Let me try to answer the actual question that was asked. The Wikipedia
page
defines inductive Turing machines as follows:
An inductive Turing machine is a definite list of well-defined
instructions for completing a task which, when given an initial
state, will proceed through a well-defined series of successive
states, eventually giving the final result. The difference between
an inductive Turing machine and an ordinary Turing machine is that
an ordinary Turing machine must stop when it has obtained its
result, while in some cases an inductive Turing machine can
continue to compute after obtaining the result, without stopping.
Two remarks.
I assume that when the description says "eventually giving
the final result," what is meant is that there is a stage after
which the computation is always displaying that result as output.
This makes the concept identical to what has also been known by the term computability-in-the-limit, as well as other terminology. One naturally extends the concept to partial functions, by insisting that for inputs not in the domain, what we want is for the outputs not to converge or stabilize. This is evidently the simple model of inductive machine; the wikipedia page makes
references to a hierarchy of more powerful machines.
Although the Wikipedia page makes numerous references to Mark
Burgin — his name appears 24 times in the linked article — to my understanding of the history of the subject, the particular concept of computability-in-the-limit has been well understood and analyzed by computability theorists much earlier than Burgin's writings.
To my way of thinking, the main thing to say about this notion of computability is the following, which is commonly given as an exercise in computability theory courses.
Theorem. For any function $f$, the following are equivalent.
$f$ is computable by an inductive Turing machine; that is, $f$ is computable in the limit.
$f$ is computable (in the usual sense) by a Turing machine
equipped with an oracle for the halting problem.
The graph of $f$ is $\Sigma_2$-definable.
Proof. ($1\to 3$). If $f$ is computable by an inductive Turing
machine, then $f(a)=b$ if and only if there is some stage of the
inductive computation on input $a$ such that at any later stage,
the output is still $b$. This is a $\Sigma_2$ definition of the
graph of $f$.
($3\to 2$) If the graph of $f$ is $\Sigma_2$-definable, then
$f(a)=b$ just in case $\exists x\forall y\ B(x,y,a,b)$, where $B$
is $\Delta_0$. With an oracle for the halting problem and any
particular $x$, $a$ and $b$, we can ask the oracle if the $\forall
y$ condition holds. In this way, on input $a$, we can search for an
$x$ and $b$ that fulfill the condition. When found, output $b$.

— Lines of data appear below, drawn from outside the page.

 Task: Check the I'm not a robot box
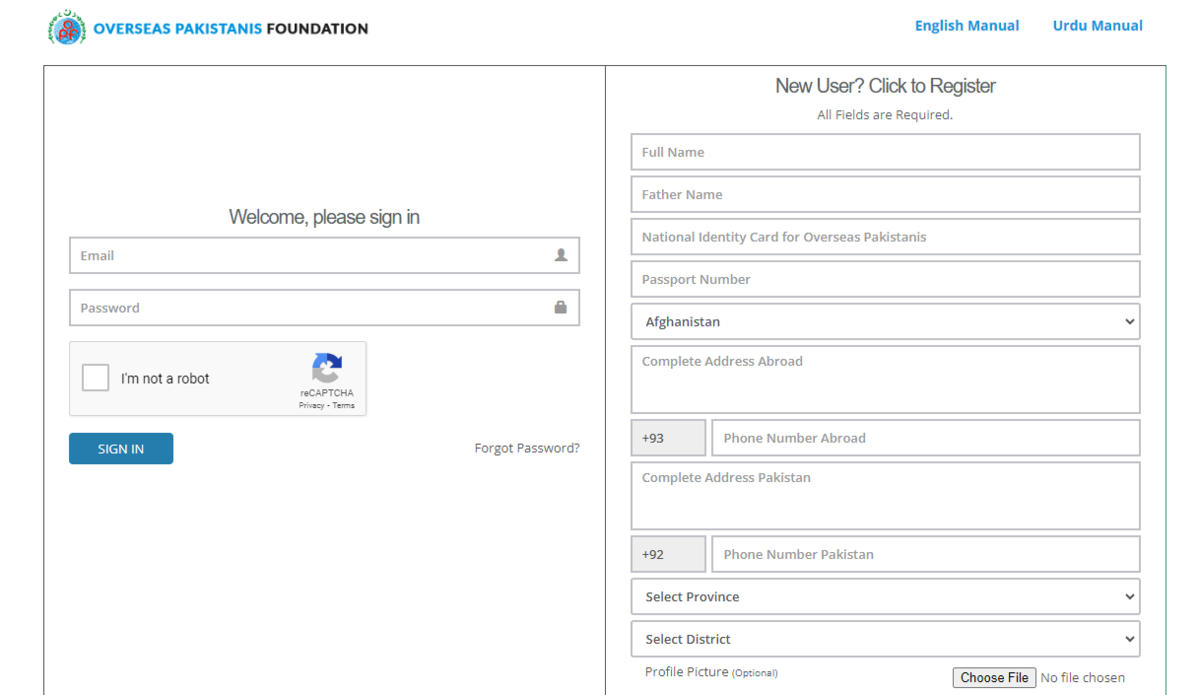pyautogui.click(x=96, y=378)
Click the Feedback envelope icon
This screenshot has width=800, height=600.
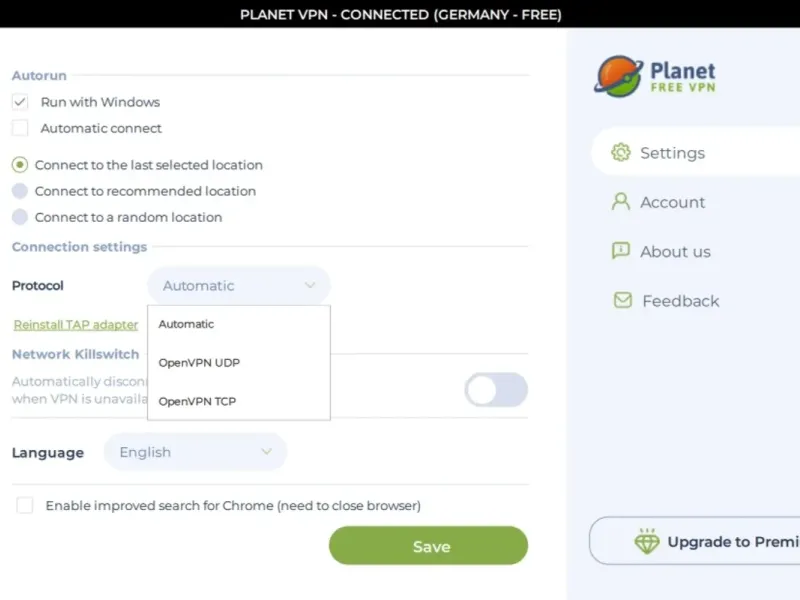(x=622, y=300)
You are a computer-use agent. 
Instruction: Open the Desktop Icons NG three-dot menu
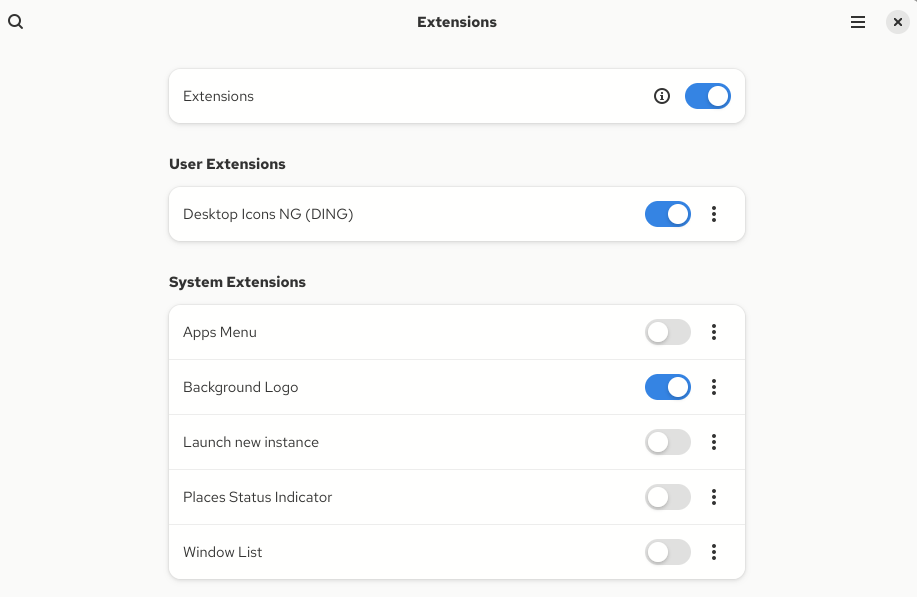pyautogui.click(x=714, y=214)
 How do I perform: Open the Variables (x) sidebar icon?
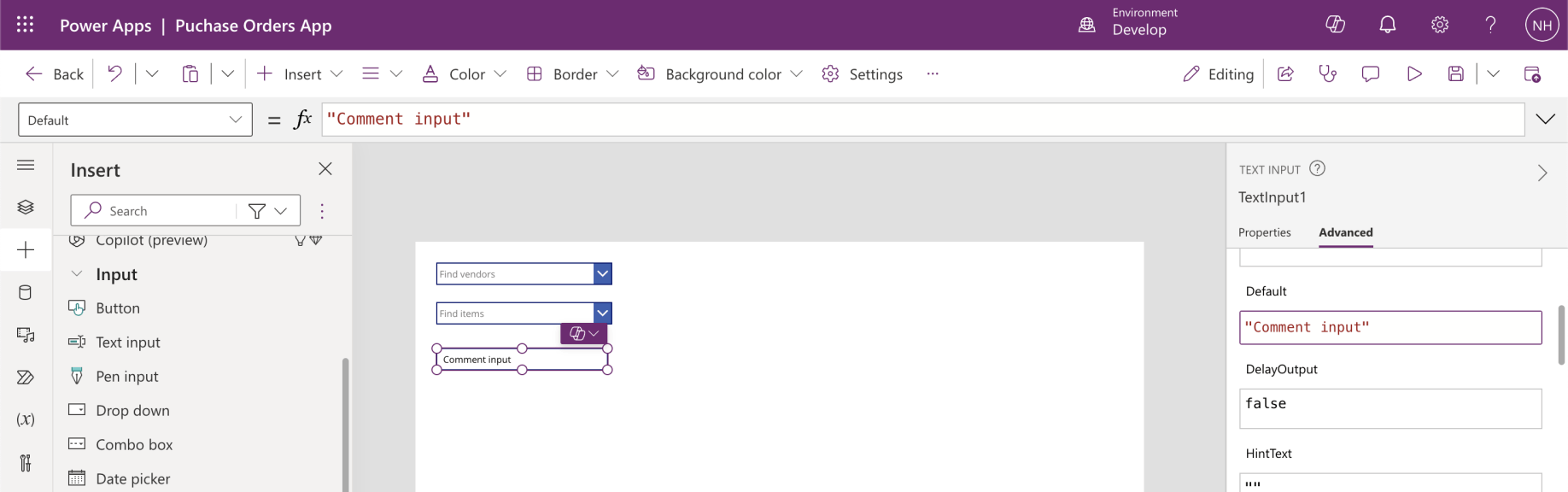(x=26, y=419)
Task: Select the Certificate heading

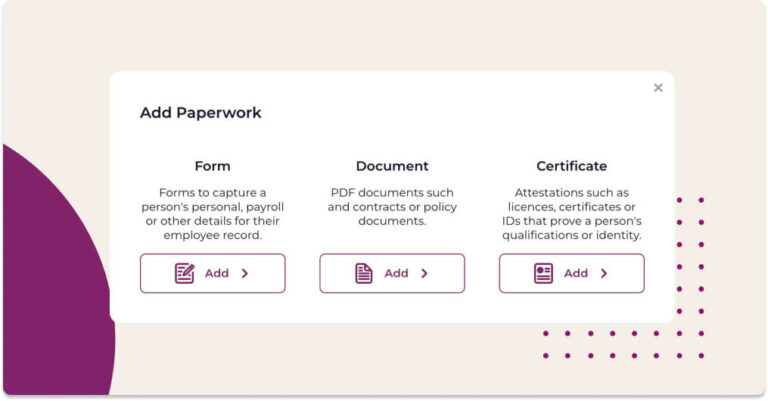Action: [x=571, y=166]
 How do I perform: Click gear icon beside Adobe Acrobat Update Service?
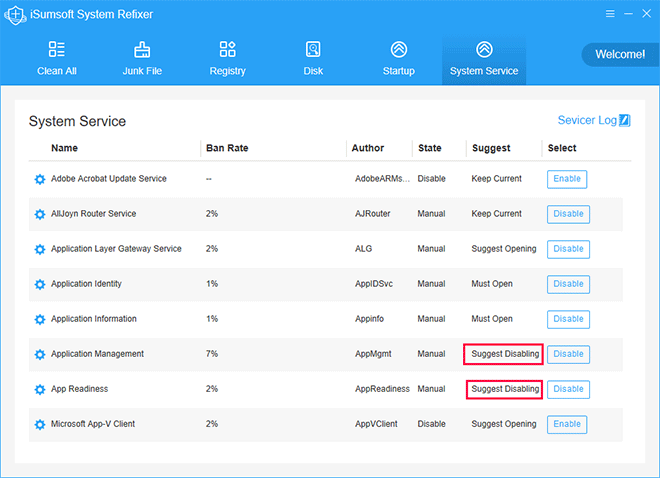click(x=40, y=179)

($2\to 1$) If $f$ is computable with respect to an oracle for the
halting problem, then it is computable by an inductive Turing
machine: just compute better and better approximations to the
halting problem, and for each of them, use that approximation as an
oracle for the computation of $f$. This process eventually
stabilizes, because for any given input, the approximation to the
halting problem will be accurate for a long enough time to support
the correct computation of $f$. $\Box$
Note that the argument in the implication ($2\to 1$) exhibits the
feature that is central to some of the commentary about these
machines, namely, that although we can compute better and better
approximations to the halting problem, in a way that will
eventually be correct on any given instance, nevertheless we are
typically not able to recognize computably when our approximation
is correct. Thus, although we may be computing the function $f$
accurately by using that approximation, we have no way of knowing
for sure that we have the final answer.
Corollary. For any set $A$, the following are equivalent.
$A$ is decidable by an inductive Turing machine.

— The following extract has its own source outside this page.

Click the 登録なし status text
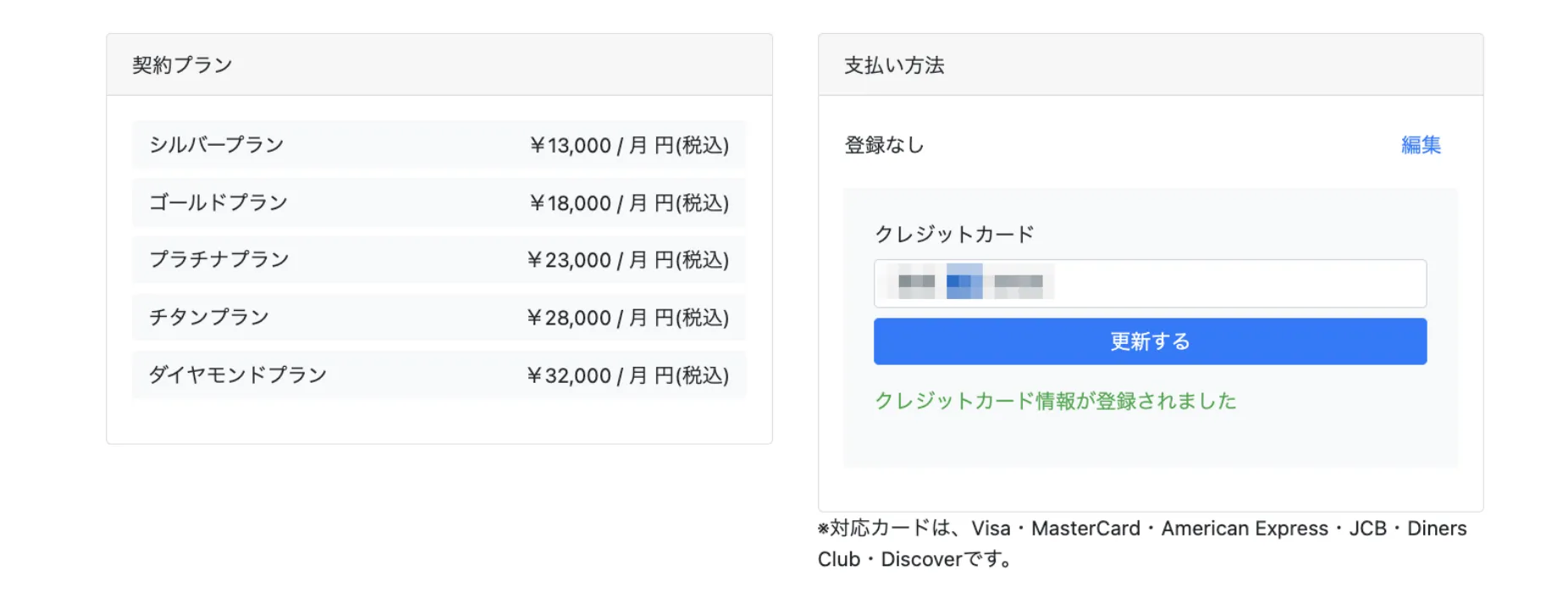This screenshot has height=610, width=1568. (884, 145)
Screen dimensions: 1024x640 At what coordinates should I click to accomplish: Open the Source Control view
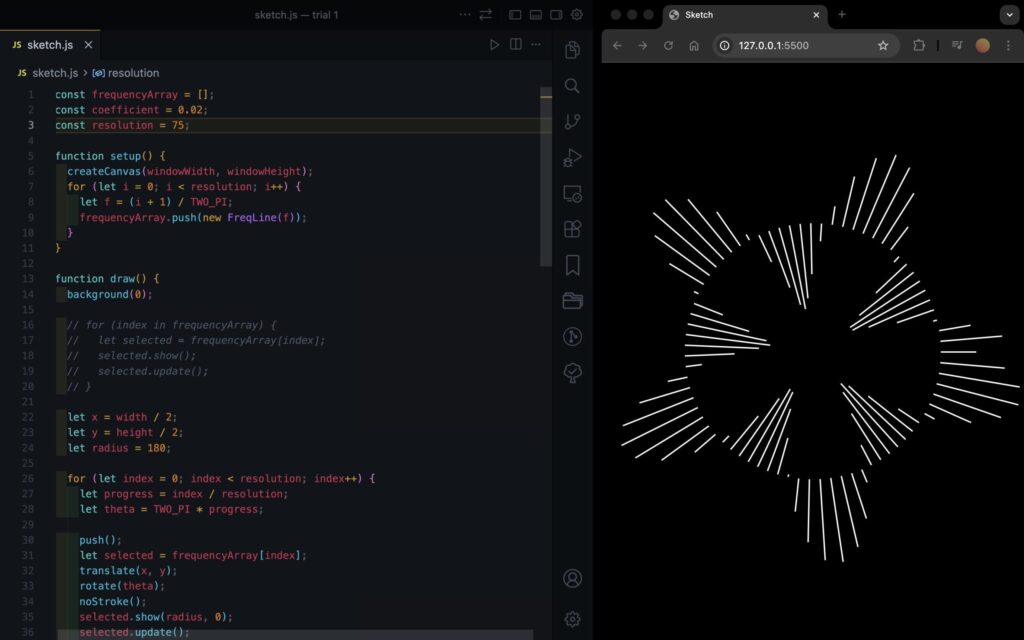573,121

$A$ is Turing computable from the halting problem.
$A$ has complexity $\Delta_2$ in the arithmetic hierarchy.
Proof. The characteristic function of $A$ is a total function,
and so its graph is $\Sigma_2$ if and only if $A$ has complexity
$\Delta_2$. $\Box$
In this sense, yes, the so-called inductive Turing machines can compute the halting problem and therefore Hilbert's 10th problem, since that problem is equivalent to the halting problem.
But to be clear, I don't take this to show that the inductive Turing machine model refutes the Church-Turing thesis.
Unfortunately, it seems that much of the commentary and literature surrounding the claim that it does is of poor quality and in some cases mathematically empty. The discussion seems to have become distracted in the literature and gotten off track in a way; it is a pity.
One of the central achievements of computability theory is the recognition of the subtle distinction between the concept of a set being computably enumerable and it being computably decidable. The recognition that these two aspects of computability are not the same has clarified so many issues in computability. We have known since Turing that the halting problem is computably enumerable but not decidable. Meanwhile, the main arguments for inductive computability violating the Church-Turing thesis seem to my way of understanding things to amount to an attempt to erase this important distinction. After all, the halting problem itself is computable in the limit, since we can say that a program does not halt until we see that it does, and then say from that point on that it does halt. Does this show that the halting problem is computably decidable? No, I don't think so, not in any satisfactory way. And similarly I reject that claim that functions computable-in-the-limit are computable. Since these kinds of simple observations seem to resolve essentially all of the issues on this topic, I cannot recommend following much of the literature surrounding this supposed debate.